**Bagian Dokumen:**
※

GELORA.CO - Rapat Gabungan Komisi IX dan Komisi XI DPR RI menghasilkan sikap menolak kenaikan premi jaminan kesehatan nasional (JKN) oleh Badan Penyelenggara Jaminan Sosial (BPJS) Kesehatan.
Keputusan berbentuk kesimpulan rapat itu dibacakan Wakil Ketua Komisi XI, Supriyanto di Gedung Nusantara I, Komplek Parlemen, Senayan, Jakarta, Senin (2/8).
Supriyanto menyebutkan, penolakan itu bukan untuk seluruhnya. Tetapi untuk dua kategori saja.
"Komisi IX dan Komisi XI DPR RI menolak rencana pemerintah untuk menaikkan premi JKN untuk peserta bukan penerima upah (PBPU) dan bukan pekerja (BP) kelas III sampai pemerintah menyelesaikam cleansing data," ujarnya.

※

**Informasi yang Diberikan:**
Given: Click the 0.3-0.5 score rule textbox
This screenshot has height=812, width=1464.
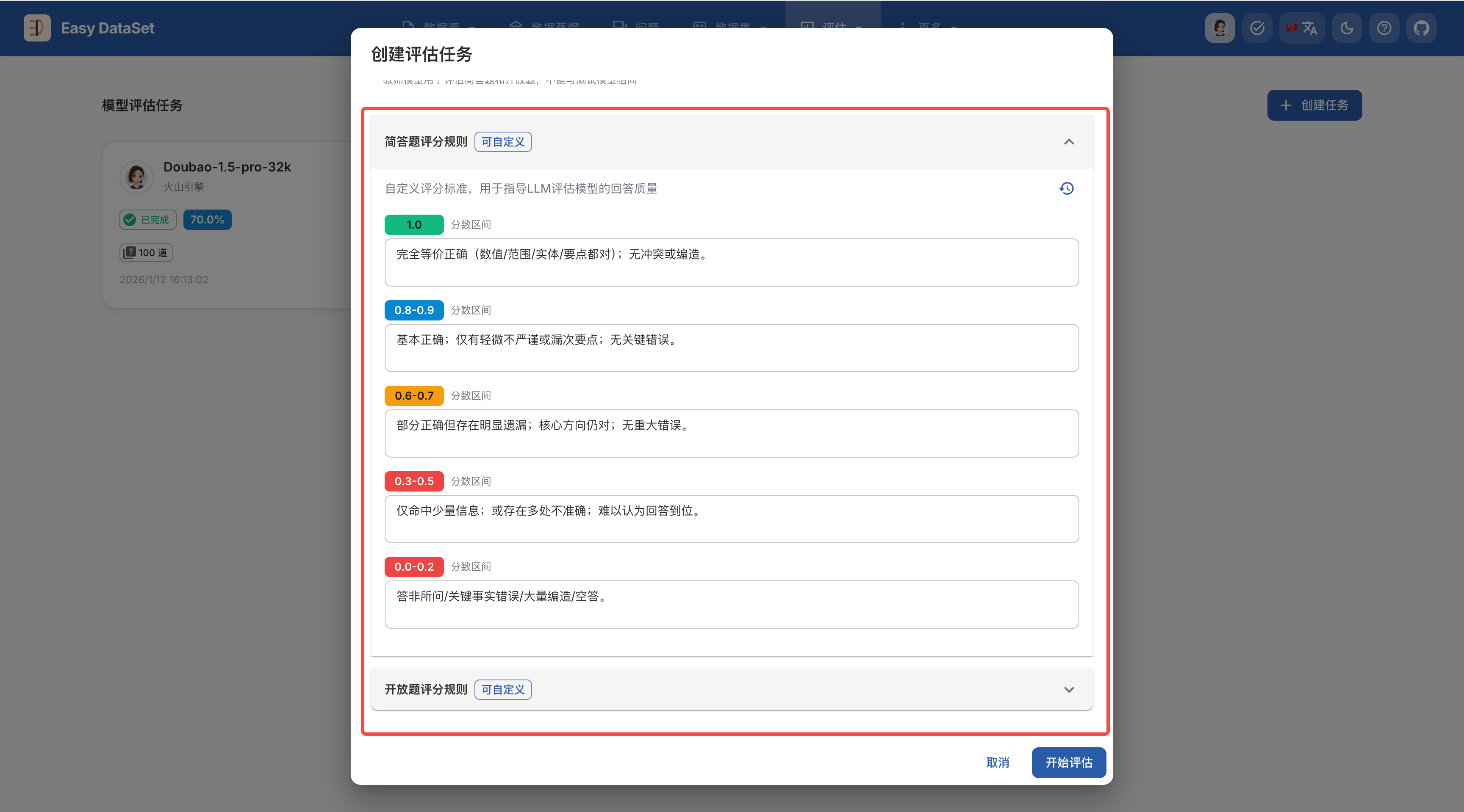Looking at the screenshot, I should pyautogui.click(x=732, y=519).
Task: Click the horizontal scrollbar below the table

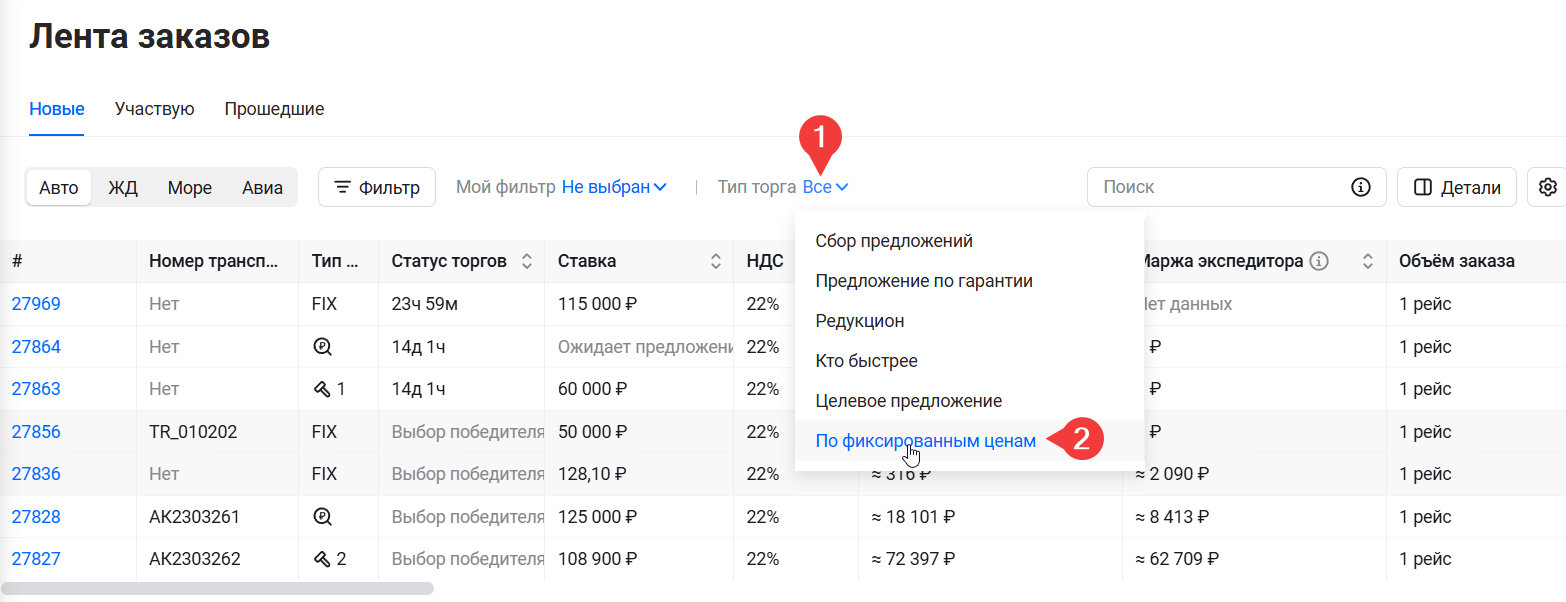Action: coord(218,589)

※

Dapatkah Anda menuliskan kembali seluruh berita tentang penolakan kenaikan premi JKN di atas, kata demi kata tanpa perubahan apa pun?

GELORA.CO - Rapat Gabungan Komisi IX dan Komisi XI DPR RI menghasilkan sikap menolak kenaikan premi jaminan kesehatan nasional (JKN) oleh Badan Penyelenggara Jaminan Sosial (BPJS) Kesehatan.
Keputusan berbentuk kesimpulan rapat itu dibacakan Wakil Ketua Komisi XI, Supriyanto di Gedung Nusantara I, Komplek Parlemen, Senayan, Jakarta, Senin (2/8).
Supriyanto menyebutkan, penolakan itu bukan untuk seluruhnya. Tetapi untuk dua kategori saja.
"Komisi IX dan Komisi XI DPR RI menolak rencana pemerintah untuk menaikkan premi JKN untuk peserta bukan penerima upah (PBPU) dan bukan pekerja (BP) kelas III sampai pemerintah menyelesaikam cleansing data," ujarnya.